■ **WORK REQUIRED**:
Restate word for word the lines of the material below, from the line with "Task: Select the 站点信息维护 tab button" to the line with "You are a computer-use agent. Image", both lines included, and no others.

SOURCE MATERIAL section start

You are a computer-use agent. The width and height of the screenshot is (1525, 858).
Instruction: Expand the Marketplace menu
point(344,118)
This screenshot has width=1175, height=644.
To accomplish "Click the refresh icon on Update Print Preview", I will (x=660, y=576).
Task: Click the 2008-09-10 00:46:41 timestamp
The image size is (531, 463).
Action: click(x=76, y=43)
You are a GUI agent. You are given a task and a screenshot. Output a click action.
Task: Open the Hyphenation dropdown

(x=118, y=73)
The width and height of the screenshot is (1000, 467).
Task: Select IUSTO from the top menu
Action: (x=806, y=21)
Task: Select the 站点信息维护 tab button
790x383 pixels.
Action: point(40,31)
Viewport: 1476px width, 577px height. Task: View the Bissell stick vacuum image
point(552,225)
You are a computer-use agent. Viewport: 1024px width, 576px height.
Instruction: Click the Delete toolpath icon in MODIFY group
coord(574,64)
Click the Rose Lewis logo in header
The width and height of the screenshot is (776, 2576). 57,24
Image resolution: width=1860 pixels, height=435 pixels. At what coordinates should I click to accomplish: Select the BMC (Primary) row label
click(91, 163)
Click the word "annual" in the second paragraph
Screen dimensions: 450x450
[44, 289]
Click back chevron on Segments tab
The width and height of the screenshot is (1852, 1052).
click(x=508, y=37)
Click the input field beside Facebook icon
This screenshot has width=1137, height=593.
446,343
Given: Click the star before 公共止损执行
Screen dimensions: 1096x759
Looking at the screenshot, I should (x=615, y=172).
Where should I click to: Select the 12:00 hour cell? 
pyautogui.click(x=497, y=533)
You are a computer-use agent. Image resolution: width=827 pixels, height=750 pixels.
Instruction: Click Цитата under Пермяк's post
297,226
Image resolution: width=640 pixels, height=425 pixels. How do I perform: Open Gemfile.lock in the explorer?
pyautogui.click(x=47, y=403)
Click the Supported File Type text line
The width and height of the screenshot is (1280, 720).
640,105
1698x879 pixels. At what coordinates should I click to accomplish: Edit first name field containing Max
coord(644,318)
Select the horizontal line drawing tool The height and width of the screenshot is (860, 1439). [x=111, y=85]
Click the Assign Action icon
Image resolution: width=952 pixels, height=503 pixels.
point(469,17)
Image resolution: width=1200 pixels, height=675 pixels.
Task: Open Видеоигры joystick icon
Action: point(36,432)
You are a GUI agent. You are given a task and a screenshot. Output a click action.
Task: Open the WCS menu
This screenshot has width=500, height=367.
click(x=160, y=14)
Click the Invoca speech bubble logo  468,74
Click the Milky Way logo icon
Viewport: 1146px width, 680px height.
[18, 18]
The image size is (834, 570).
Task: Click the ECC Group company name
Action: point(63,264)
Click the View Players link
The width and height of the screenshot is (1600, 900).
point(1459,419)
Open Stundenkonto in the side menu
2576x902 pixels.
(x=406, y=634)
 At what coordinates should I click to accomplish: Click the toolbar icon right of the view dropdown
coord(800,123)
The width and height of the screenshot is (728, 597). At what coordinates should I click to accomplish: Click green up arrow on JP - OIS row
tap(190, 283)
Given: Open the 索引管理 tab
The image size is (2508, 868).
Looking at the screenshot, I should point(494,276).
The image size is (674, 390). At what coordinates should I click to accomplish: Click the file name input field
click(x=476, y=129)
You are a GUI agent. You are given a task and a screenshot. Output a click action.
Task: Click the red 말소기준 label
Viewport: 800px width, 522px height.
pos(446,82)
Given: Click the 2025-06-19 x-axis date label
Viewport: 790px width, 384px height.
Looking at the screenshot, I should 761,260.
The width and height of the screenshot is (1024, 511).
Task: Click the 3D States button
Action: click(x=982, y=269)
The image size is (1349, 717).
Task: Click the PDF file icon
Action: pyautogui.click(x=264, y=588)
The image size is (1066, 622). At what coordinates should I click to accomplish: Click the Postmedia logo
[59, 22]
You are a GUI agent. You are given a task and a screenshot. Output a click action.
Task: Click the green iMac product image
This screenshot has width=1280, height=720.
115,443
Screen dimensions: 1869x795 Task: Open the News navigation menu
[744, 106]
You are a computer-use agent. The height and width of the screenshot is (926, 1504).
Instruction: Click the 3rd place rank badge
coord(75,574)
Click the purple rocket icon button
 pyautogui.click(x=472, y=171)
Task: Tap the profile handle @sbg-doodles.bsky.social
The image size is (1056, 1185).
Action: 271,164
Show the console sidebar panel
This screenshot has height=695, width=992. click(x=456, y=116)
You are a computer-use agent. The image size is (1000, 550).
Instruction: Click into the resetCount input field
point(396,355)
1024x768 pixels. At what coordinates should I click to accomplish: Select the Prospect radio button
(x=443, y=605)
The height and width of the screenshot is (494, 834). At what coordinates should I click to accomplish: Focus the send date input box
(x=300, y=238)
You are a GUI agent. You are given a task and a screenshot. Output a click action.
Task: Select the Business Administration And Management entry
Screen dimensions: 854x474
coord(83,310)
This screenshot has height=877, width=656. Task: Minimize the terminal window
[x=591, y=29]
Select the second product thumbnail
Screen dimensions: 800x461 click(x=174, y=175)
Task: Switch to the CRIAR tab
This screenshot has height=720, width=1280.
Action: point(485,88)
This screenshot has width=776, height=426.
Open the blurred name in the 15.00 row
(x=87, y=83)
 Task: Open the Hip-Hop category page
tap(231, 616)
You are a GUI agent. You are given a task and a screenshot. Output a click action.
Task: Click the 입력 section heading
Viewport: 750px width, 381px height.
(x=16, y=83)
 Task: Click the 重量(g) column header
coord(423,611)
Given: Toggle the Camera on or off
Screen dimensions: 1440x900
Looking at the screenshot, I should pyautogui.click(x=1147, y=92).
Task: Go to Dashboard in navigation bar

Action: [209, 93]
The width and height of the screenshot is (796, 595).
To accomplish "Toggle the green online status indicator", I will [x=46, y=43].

SOURCE MATERIAL section end

■ **THE ANSWER**:
Task: Select the 站点信息维护 tab button
790x383 pixels.
Action: point(40,31)
Viewport: 1476px width, 577px height. Task: View the Bissell stick vacuum image
point(552,225)
You are a computer-use agent. Viewport: 1024px width, 576px height.
Instruction: Click the Delete toolpath icon in MODIFY group
coord(574,64)
Click the Rose Lewis logo in header
The width and height of the screenshot is (776, 2576). 57,24
Image resolution: width=1860 pixels, height=435 pixels. At what coordinates should I click to accomplish: Select the BMC (Primary) row label
click(91, 163)
Click the word "annual" in the second paragraph
Screen dimensions: 450x450
[44, 289]
Click back chevron on Segments tab
The width and height of the screenshot is (1852, 1052).
click(x=508, y=37)
Click the input field beside Facebook icon
This screenshot has width=1137, height=593.
446,343
Given: Click the star before 公共止损执行
Screen dimensions: 1096x759
Looking at the screenshot, I should (x=615, y=172).
Where should I click to: Select the 12:00 hour cell? 
pyautogui.click(x=497, y=533)
You are a computer-use agent. Image resolution: width=827 pixels, height=750 pixels.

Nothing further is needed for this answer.